Das Gesetz zur Entschädigung der Zwangsarbeiter ist unter Dach:

Bekenntnis zum Unrecht - Mangel an Geld

von Alfred Hausser

Am 12. August 2000 ist das lange und hart umkämpfte Gesetz zur Errichtung einer Bundesstiftung "Erinnerung, Verantwortung und Zukunft" in Kraft getreten. 10 Milliarden DM sollten je zur Hälfte vom Bund und der Wirtschaft in die Stiftung eingebracht werden.

Die Nutznießer der Zwangsarbeit zögerten sehr und verlangten Rechtssicherheit. Damit war die Forderung nach Einstellung der gegen deutsche Unternehmen in den USA eingereichten Klagen auf Entschädigung gemeint. Dieses Hindernis wurde durch ein deutsch-amerikanisches Regierungsabkommen beseitigt.

Trotzdem werden die Zahlungen an den Stiftungsfond weiter boykottiert, so daß von dieser Seite immer noch 1,8 Milliarden DM fehlen.

Noch vor der parlamentarischen Beratung des Gesetzes hatte der Innenausschuß die Vertreter der Opferverbände am 7. Juni zu einer Anhörung eingeladen, an der auch die "Interessengemeinschaft ehemaliger Zwangsarbeiter unter dem NS-Regime" teilnahm. Wir haben dabei zahlreiche Änderungen zu dem vorliegenden Gesetzentwurf vorgetragen.
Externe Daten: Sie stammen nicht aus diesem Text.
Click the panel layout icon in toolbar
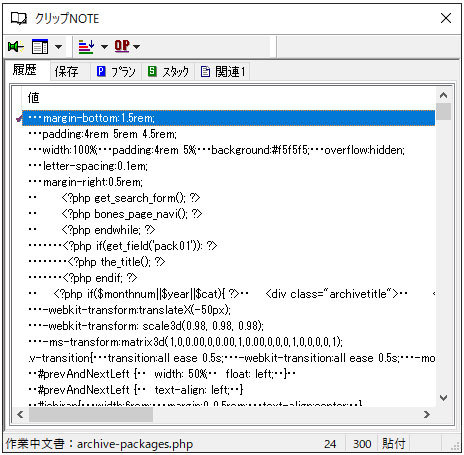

Unser Vorschlag war, dem Gesetz eine Präambel voranzustellen - ähnlich wie beim Bundesentschädigungsgesetz 1956 -, um den politisch-historischen Zusammenhang und die Verantwortlichkeit für die Geschichte auch in diesem Gesetz zum Ausdruck zu bringen. Der Innenausschuß hat diesen Vorschlag, allerdings in geänderter Fassung, übernommen. Dem neuen Gesetzentwurf wurde der folgende Text vorangestellt:

"In Anerkennung, daß der nationalsozialistische Staat Sklaven- und Zwangsarbeitern durch Deportation, Inhaftierung, Ausbeutung bis hin zur Vernichtung durch Arbeit und durch eine Vielzahl weiterer Menschenrechtsverletzungen schweres Unrecht zugefügt hat, deutsche Unternehmen, die an dem nationalsozialistischen Unrecht beteiligt waren, historische Verantwortung tragen und ihr gerecht werden müssen, die in der Stiftungsinitiative der deutschen Wirtschaft zusammengeschlossenen Unternehmen sich zu dieser Verantwortung bekannt haben, das begangene Unrecht und das damit zugefügte menschliche Leid auch durch finanzielle Leistungen nicht wiedergutgemacht werden können, das Gesetz für diejenigen, die als Opfer des nationalsozialistischen Regimes ihr Leben verloren haben oder inzwischen verstorben sind, zu spät kommt, bekennt sich der Deutsche Bundestag zur politischen und moralischen Verantwortung für die Opfer des Nationalsozialismus. Er will die Erinnerung an das ihnen zugefügte Unrecht auch für kommende Generationen wach halten. Der deutsche Bundestag geht davon aus, daß durch dieses Gesetz, das deutsch-amerikanische Regierungsabkommen sowie die Begleiterklärungen der US-Regierung und die gemeinsame Erklärung aller an den Verhandlungen beteiligten Parteien ein ausreichendes Maß an Rechtssicherheit deutscher Unternehmen und der Bundesrepublik Deutschland, insbesondere in den Vereinigten Staaten von Amerika bewirkt wird. Er hat mit Zustimmung des Bundesrates das folgende Gesetz beschlossen:....".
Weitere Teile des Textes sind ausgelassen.